Top of DATASET

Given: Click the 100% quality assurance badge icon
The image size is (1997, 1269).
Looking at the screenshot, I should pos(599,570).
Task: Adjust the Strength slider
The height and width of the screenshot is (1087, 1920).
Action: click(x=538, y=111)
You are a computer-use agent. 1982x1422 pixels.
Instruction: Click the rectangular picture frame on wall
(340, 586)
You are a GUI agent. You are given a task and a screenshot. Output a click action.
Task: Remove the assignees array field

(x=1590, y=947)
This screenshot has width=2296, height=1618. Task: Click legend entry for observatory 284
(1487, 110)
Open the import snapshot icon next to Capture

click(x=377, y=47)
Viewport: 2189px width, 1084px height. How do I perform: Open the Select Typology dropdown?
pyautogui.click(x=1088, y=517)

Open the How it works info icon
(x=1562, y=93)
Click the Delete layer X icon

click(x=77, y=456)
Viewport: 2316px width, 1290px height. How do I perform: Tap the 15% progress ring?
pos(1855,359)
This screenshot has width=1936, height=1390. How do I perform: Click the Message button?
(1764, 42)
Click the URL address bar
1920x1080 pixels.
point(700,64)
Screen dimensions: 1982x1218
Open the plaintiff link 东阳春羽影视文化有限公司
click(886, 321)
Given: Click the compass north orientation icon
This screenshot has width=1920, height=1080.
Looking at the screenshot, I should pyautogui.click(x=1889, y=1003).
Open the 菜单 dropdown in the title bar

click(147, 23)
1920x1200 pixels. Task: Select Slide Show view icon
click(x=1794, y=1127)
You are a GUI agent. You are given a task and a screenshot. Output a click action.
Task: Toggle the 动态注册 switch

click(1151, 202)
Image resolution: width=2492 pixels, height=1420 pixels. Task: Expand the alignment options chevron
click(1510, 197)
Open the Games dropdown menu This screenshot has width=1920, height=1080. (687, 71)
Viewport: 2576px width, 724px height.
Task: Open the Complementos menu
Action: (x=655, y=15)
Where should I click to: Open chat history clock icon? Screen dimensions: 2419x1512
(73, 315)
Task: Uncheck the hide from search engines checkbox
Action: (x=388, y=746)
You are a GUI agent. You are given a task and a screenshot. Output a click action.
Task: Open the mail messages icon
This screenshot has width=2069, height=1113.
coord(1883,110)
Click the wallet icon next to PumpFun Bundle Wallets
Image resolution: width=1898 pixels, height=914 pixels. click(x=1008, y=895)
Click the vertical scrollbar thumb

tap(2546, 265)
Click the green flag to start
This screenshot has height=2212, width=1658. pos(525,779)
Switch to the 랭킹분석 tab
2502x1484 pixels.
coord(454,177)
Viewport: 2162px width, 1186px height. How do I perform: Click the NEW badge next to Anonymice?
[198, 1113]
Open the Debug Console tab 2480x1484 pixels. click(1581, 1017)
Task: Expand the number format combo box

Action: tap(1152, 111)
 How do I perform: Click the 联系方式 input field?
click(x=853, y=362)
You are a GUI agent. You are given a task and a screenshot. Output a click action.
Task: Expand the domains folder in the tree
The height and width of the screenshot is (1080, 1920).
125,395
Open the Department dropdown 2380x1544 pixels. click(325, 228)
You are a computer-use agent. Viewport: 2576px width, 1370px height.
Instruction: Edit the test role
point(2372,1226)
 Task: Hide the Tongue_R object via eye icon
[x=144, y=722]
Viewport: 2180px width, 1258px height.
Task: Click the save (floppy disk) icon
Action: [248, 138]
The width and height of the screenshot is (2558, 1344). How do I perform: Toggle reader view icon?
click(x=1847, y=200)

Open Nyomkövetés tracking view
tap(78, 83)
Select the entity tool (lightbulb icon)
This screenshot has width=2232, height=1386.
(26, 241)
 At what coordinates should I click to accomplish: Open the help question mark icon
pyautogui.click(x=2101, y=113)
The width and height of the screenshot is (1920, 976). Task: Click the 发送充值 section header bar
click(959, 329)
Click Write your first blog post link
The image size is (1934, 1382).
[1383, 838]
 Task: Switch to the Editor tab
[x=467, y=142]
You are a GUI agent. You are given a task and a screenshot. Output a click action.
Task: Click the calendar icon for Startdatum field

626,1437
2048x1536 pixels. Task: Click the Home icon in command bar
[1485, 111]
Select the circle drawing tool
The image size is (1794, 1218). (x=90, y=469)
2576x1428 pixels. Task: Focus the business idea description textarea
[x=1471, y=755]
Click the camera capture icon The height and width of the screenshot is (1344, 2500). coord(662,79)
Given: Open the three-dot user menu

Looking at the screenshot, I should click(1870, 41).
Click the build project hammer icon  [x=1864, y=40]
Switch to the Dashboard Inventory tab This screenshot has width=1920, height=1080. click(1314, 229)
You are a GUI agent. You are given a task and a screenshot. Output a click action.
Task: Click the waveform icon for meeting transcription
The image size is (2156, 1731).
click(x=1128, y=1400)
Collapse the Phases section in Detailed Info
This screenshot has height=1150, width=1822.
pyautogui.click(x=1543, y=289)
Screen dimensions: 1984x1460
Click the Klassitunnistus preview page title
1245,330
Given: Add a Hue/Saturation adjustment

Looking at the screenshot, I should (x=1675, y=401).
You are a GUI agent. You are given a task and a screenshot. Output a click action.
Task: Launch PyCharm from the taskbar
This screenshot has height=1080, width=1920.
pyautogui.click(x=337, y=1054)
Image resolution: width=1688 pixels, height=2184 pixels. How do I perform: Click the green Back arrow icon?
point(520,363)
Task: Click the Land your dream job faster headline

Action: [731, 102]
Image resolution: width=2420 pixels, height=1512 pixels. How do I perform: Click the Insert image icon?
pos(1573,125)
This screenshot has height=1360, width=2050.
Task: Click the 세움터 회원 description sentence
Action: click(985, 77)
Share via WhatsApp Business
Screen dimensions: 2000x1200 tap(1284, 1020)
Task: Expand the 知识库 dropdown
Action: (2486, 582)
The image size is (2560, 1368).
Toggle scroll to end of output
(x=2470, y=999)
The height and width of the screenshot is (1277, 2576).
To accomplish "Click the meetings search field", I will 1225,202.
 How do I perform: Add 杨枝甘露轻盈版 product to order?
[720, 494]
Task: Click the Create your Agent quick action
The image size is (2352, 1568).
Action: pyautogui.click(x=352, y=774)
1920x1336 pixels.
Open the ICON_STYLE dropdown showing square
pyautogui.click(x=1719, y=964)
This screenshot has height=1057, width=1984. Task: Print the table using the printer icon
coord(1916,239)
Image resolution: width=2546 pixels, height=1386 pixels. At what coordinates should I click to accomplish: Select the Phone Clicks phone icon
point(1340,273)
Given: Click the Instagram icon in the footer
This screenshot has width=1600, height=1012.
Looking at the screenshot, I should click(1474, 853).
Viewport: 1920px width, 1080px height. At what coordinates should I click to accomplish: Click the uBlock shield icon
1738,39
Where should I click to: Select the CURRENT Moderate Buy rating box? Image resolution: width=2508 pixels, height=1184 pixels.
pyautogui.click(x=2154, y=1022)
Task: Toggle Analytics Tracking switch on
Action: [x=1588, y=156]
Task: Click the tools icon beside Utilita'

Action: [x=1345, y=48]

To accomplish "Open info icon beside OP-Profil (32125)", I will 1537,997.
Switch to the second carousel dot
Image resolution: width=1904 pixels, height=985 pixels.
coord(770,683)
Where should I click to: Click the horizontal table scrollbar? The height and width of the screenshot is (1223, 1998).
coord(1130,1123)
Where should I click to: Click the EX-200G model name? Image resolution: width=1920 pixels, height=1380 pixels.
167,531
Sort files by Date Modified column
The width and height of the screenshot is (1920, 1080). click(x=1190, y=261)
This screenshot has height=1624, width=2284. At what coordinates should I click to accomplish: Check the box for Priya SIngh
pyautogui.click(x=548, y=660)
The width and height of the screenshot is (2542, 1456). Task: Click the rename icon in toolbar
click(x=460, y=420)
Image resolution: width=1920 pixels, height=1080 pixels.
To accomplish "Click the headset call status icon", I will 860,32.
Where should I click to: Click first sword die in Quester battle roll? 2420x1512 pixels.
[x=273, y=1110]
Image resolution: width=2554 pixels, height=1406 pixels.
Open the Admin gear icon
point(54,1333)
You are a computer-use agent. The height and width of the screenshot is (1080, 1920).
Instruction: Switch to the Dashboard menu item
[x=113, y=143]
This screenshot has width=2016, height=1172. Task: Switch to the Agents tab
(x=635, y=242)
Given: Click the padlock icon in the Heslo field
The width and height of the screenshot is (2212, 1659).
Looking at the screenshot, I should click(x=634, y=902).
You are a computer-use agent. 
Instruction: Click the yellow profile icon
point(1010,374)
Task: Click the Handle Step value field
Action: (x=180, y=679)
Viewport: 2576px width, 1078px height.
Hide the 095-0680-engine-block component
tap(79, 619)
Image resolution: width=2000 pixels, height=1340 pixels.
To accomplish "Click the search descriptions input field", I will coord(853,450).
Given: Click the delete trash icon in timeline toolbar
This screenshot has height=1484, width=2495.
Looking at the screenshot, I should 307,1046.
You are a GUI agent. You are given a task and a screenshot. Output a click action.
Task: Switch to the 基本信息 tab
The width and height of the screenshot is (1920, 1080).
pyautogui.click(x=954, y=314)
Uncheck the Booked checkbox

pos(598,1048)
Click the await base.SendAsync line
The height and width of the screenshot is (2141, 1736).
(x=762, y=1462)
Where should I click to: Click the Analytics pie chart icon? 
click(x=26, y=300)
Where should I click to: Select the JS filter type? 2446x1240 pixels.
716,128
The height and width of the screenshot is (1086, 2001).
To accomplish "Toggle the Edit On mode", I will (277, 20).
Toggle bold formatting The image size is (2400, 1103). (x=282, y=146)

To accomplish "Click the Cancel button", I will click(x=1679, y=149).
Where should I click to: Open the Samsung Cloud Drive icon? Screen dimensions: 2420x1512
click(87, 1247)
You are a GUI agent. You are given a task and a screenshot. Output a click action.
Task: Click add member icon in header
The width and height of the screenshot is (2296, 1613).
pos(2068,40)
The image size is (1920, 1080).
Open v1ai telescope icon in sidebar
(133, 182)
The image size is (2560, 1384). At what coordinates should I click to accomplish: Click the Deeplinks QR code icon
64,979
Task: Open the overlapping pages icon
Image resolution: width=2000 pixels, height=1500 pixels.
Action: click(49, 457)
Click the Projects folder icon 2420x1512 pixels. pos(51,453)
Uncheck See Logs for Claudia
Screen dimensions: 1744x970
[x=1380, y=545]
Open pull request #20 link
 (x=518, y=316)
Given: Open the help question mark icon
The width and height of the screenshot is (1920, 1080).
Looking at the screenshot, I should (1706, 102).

Bottom of DATASET

#### [WHAT TO PRODUCE]
Copy out each line of the data above, exactly, if it lies between the line holding "This screenshot has height=1484, width=2495." and the line holding "Toggle bold formatting", inclusive; copy no other line.

#### [EXPECTED OUTPUT]
This screenshot has height=1484, width=2495.
Looking at the screenshot, I should 307,1046.
You are a GUI agent. You are given a task and a screenshot. Output a click action.
Task: Switch to the 基本信息 tab
The width and height of the screenshot is (1920, 1080).
pyautogui.click(x=954, y=314)
Uncheck the Booked checkbox

pos(598,1048)
Click the await base.SendAsync line
The height and width of the screenshot is (2141, 1736).
(x=762, y=1462)
Where should I click to: Click the Analytics pie chart icon? 
click(x=26, y=300)
Where should I click to: Select the JS filter type? 2446x1240 pixels.
716,128
The height and width of the screenshot is (1086, 2001).
To accomplish "Toggle the Edit On mode", I will (277, 20).
Toggle bold formatting The image size is (2400, 1103). (x=282, y=146)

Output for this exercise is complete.